→ **Exercise aim**
From first line to last, give the material again unchanged.
── Extracted records
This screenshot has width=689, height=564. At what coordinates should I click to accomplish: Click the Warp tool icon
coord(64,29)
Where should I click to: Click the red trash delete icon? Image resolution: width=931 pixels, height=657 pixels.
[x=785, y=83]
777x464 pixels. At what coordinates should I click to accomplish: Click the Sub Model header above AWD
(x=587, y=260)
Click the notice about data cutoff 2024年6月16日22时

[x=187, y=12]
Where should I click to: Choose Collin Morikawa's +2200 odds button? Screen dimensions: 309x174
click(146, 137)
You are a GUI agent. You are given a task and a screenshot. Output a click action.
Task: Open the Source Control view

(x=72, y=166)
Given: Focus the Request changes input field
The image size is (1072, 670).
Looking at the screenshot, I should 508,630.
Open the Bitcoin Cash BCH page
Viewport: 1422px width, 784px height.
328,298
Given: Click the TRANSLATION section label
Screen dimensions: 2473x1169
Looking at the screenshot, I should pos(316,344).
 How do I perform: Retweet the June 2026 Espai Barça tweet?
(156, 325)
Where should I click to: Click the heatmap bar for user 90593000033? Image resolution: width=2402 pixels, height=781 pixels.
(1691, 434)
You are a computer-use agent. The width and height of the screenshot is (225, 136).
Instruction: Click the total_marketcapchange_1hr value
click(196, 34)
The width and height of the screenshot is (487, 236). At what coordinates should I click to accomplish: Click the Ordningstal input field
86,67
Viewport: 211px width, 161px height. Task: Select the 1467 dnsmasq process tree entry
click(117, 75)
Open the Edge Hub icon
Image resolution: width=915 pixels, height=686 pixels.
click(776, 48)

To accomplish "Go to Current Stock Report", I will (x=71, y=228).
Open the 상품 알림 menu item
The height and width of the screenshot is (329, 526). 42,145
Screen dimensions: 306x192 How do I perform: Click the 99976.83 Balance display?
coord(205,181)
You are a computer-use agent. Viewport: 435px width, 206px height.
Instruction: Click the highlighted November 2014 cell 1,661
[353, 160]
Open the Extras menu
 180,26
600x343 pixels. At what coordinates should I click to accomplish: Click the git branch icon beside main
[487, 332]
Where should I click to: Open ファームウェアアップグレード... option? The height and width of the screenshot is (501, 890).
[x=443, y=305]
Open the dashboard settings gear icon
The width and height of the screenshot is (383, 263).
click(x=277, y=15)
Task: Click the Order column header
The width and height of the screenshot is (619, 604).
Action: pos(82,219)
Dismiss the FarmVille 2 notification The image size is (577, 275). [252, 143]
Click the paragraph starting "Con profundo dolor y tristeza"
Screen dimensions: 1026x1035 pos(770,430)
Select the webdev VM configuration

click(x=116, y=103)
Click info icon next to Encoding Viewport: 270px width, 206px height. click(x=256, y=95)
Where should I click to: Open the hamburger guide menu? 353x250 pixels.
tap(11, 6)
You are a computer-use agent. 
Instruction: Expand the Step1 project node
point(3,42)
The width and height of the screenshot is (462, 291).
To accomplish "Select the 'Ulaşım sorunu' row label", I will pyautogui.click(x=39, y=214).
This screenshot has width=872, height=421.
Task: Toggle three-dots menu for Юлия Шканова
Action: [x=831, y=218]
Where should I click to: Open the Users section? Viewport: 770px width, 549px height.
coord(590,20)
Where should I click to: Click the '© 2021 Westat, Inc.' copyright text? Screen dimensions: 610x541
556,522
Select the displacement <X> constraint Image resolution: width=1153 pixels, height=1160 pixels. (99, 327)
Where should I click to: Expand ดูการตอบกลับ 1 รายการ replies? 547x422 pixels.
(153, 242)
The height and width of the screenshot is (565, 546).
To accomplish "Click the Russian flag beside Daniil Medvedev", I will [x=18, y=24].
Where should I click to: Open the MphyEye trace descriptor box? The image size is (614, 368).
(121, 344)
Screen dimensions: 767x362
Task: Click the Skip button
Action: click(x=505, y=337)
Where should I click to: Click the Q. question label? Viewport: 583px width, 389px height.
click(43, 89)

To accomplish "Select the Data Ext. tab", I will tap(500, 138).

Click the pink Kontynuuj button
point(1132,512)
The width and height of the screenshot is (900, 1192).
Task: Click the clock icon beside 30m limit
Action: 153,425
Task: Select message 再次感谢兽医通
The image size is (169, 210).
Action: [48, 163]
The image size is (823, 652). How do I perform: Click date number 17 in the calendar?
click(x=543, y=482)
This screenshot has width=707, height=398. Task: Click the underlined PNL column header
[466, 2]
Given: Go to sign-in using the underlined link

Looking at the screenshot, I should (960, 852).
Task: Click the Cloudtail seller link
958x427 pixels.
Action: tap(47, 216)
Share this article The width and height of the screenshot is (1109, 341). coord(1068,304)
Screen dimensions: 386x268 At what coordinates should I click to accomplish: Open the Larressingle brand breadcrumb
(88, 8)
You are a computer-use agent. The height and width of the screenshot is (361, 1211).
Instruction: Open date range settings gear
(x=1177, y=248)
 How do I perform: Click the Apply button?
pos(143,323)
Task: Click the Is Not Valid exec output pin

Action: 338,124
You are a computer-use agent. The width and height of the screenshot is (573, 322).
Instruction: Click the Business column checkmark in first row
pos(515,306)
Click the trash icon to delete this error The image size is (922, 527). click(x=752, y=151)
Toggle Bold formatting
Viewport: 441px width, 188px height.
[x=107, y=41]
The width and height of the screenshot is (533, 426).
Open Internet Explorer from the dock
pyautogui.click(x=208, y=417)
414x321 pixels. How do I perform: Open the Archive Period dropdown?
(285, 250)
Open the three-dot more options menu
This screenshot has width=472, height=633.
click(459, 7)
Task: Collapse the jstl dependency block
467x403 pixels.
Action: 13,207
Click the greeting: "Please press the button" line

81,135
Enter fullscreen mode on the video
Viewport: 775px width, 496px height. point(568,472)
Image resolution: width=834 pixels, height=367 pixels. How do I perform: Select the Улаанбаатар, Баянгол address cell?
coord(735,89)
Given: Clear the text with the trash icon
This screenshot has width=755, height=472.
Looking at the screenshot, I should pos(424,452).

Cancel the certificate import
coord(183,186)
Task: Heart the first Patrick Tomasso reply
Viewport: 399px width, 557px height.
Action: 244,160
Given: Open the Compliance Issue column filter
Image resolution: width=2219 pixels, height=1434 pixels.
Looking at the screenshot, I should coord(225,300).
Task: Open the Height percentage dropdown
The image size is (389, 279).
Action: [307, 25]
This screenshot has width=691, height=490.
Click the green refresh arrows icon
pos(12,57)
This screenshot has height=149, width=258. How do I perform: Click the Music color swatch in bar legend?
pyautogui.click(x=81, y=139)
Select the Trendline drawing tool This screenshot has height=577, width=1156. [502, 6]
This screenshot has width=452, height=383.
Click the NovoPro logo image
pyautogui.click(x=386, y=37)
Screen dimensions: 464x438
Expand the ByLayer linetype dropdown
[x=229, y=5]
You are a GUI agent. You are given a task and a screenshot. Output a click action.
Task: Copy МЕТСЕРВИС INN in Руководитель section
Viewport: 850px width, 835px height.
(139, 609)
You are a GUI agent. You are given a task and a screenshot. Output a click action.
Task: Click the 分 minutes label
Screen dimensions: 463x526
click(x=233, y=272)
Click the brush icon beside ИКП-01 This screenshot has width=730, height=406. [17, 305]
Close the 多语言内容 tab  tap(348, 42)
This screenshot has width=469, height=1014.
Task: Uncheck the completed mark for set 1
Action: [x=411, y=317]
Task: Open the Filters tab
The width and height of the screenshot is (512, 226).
────
→ **Expected output**
This screenshot has width=689, height=564. At what coordinates should I click to accomplish: Click the Warp tool icon
coord(64,29)
Where should I click to: Click the red trash delete icon? Image resolution: width=931 pixels, height=657 pixels.
[x=785, y=83]
777x464 pixels. At what coordinates should I click to accomplish: Click the Sub Model header above AWD
(x=587, y=260)
Click the notice about data cutoff 2024年6月16日22时

[x=187, y=12]
Where should I click to: Choose Collin Morikawa's +2200 odds button? Screen dimensions: 309x174
click(146, 137)
You are a GUI agent. You are given a task and a screenshot. Output a click action.
Task: Open the Source Control view

(x=72, y=166)
Given: Focus the Request changes input field
The image size is (1072, 670).
Looking at the screenshot, I should 508,630.
Open the Bitcoin Cash BCH page
Viewport: 1422px width, 784px height.
328,298
Given: Click the TRANSLATION section label
Screen dimensions: 2473x1169
Looking at the screenshot, I should pos(316,344).
 How do I perform: Retweet the June 2026 Espai Barça tweet?
(156, 325)
Where should I click to: Click the heatmap bar for user 90593000033? Image resolution: width=2402 pixels, height=781 pixels.
(1691, 434)
You are a computer-use agent. The width and height of the screenshot is (225, 136).
Instruction: Click the total_marketcapchange_1hr value
click(196, 34)
The width and height of the screenshot is (487, 236). At what coordinates should I click to accomplish: Click the Ordningstal input field
86,67
Viewport: 211px width, 161px height. Task: Select the 1467 dnsmasq process tree entry
click(117, 75)
Open the Edge Hub icon
Image resolution: width=915 pixels, height=686 pixels.
click(776, 48)

To accomplish "Go to Current Stock Report", I will (x=71, y=228).
Open the 상품 알림 menu item
The height and width of the screenshot is (329, 526). 42,145
Screen dimensions: 306x192 How do I perform: Click the 99976.83 Balance display?
coord(205,181)
You are a computer-use agent. Viewport: 435px width, 206px height.
Instruction: Click the highlighted November 2014 cell 1,661
[353, 160]
Open the Extras menu
 180,26
600x343 pixels. At what coordinates should I click to accomplish: Click the git branch icon beside main
[487, 332]
Where should I click to: Open ファームウェアアップグレード... option? The height and width of the screenshot is (501, 890).
[x=443, y=305]
Open the dashboard settings gear icon
The width and height of the screenshot is (383, 263).
click(x=277, y=15)
Task: Click the Order column header
The width and height of the screenshot is (619, 604).
Action: pos(82,219)
Dismiss the FarmVille 2 notification The image size is (577, 275). [252, 143]
Click the paragraph starting "Con profundo dolor y tristeza"
Screen dimensions: 1026x1035 pos(770,430)
Select the webdev VM configuration

click(x=116, y=103)
Click info icon next to Encoding Viewport: 270px width, 206px height. click(x=256, y=95)
Where should I click to: Open the hamburger guide menu? 353x250 pixels.
tap(11, 6)
You are a computer-use agent. 
Instruction: Expand the Step1 project node
point(3,42)
The width and height of the screenshot is (462, 291).
To accomplish "Select the 'Ulaşım sorunu' row label", I will pyautogui.click(x=39, y=214).
This screenshot has width=872, height=421.
Task: Toggle three-dots menu for Юлия Шканова
Action: [x=831, y=218]
Where should I click to: Open the Users section? Viewport: 770px width, 549px height.
coord(590,20)
Where should I click to: Click the '© 2021 Westat, Inc.' copyright text? Screen dimensions: 610x541
556,522
Select the displacement <X> constraint Image resolution: width=1153 pixels, height=1160 pixels. (99, 327)
Where should I click to: Expand ดูการตอบกลับ 1 รายการ replies? 547x422 pixels.
(153, 242)
The height and width of the screenshot is (565, 546).
To accomplish "Click the Russian flag beside Daniil Medvedev", I will [x=18, y=24].
Where should I click to: Open the MphyEye trace descriptor box? The image size is (614, 368).
(121, 344)
Screen dimensions: 767x362
Task: Click the Skip button
Action: click(x=505, y=337)
Where should I click to: Click the Q. question label? Viewport: 583px width, 389px height.
click(43, 89)

To accomplish "Select the Data Ext. tab", I will tap(500, 138).

Click the pink Kontynuuj button
point(1132,512)
The width and height of the screenshot is (900, 1192).
Task: Click the clock icon beside 30m limit
Action: 153,425
Task: Select message 再次感谢兽医通
The image size is (169, 210).
Action: [48, 163]
The image size is (823, 652). How do I perform: Click date number 17 in the calendar?
click(x=543, y=482)
This screenshot has width=707, height=398. Task: Click the underlined PNL column header
[466, 2]
Given: Go to sign-in using the underlined link

Looking at the screenshot, I should (960, 852).
Task: Click the Cloudtail seller link
958x427 pixels.
Action: tap(47, 216)
Share this article The width and height of the screenshot is (1109, 341). coord(1068,304)
Screen dimensions: 386x268 At what coordinates should I click to accomplish: Open the Larressingle brand breadcrumb
(88, 8)
You are a computer-use agent. The height and width of the screenshot is (361, 1211).
Instruction: Open date range settings gear
(x=1177, y=248)
 How do I perform: Click the Apply button?
pos(143,323)
Task: Click the Is Not Valid exec output pin

Action: 338,124
You are a computer-use agent. The width and height of the screenshot is (573, 322).
Instruction: Click the Business column checkmark in first row
pos(515,306)
Click the trash icon to delete this error The image size is (922, 527). click(x=752, y=151)
Toggle Bold formatting
Viewport: 441px width, 188px height.
[x=107, y=41]
The width and height of the screenshot is (533, 426).
Open Internet Explorer from the dock
pyautogui.click(x=208, y=417)
414x321 pixels. How do I perform: Open the Archive Period dropdown?
(285, 250)
Open the three-dot more options menu
This screenshot has width=472, height=633.
click(459, 7)
Task: Collapse the jstl dependency block
467x403 pixels.
Action: 13,207
Click the greeting: "Please press the button" line

81,135
Enter fullscreen mode on the video
Viewport: 775px width, 496px height. point(568,472)
Image resolution: width=834 pixels, height=367 pixels. How do I perform: Select the Улаанбаатар, Баянгол address cell?
coord(735,89)
Given: Clear the text with the trash icon
This screenshot has width=755, height=472.
Looking at the screenshot, I should pos(424,452).

Cancel the certificate import
coord(183,186)
Task: Heart the first Patrick Tomasso reply
Viewport: 399px width, 557px height.
Action: 244,160
Given: Open the Compliance Issue column filter
Image resolution: width=2219 pixels, height=1434 pixels.
Looking at the screenshot, I should coord(225,300).
Task: Open the Height percentage dropdown
The image size is (389, 279).
Action: [307, 25]
This screenshot has width=691, height=490.
Click the green refresh arrows icon
pos(12,57)
This screenshot has height=149, width=258. How do I perform: Click the Music color swatch in bar legend?
pyautogui.click(x=81, y=139)
Select the Trendline drawing tool This screenshot has height=577, width=1156. [502, 6]
This screenshot has width=452, height=383.
Click the NovoPro logo image
pyautogui.click(x=386, y=37)
Screen dimensions: 464x438
Expand the ByLayer linetype dropdown
[x=229, y=5]
You are a GUI agent. You are given a task and a screenshot. Output a click action.
Task: Copy МЕТСЕРВИС INN in Руководитель section
Viewport: 850px width, 835px height.
(139, 609)
You are a GUI agent. You are given a task and a screenshot. Output a click action.
Task: Click the 分 minutes label
Screen dimensions: 463x526
click(x=233, y=272)
Click the brush icon beside ИКП-01 This screenshot has width=730, height=406. [17, 305]
Close the 多语言内容 tab  tap(348, 42)
This screenshot has width=469, height=1014.
Task: Uncheck the completed mark for set 1
Action: [x=411, y=317]
Task: Open the Filters tab
The width and height of the screenshot is (512, 226).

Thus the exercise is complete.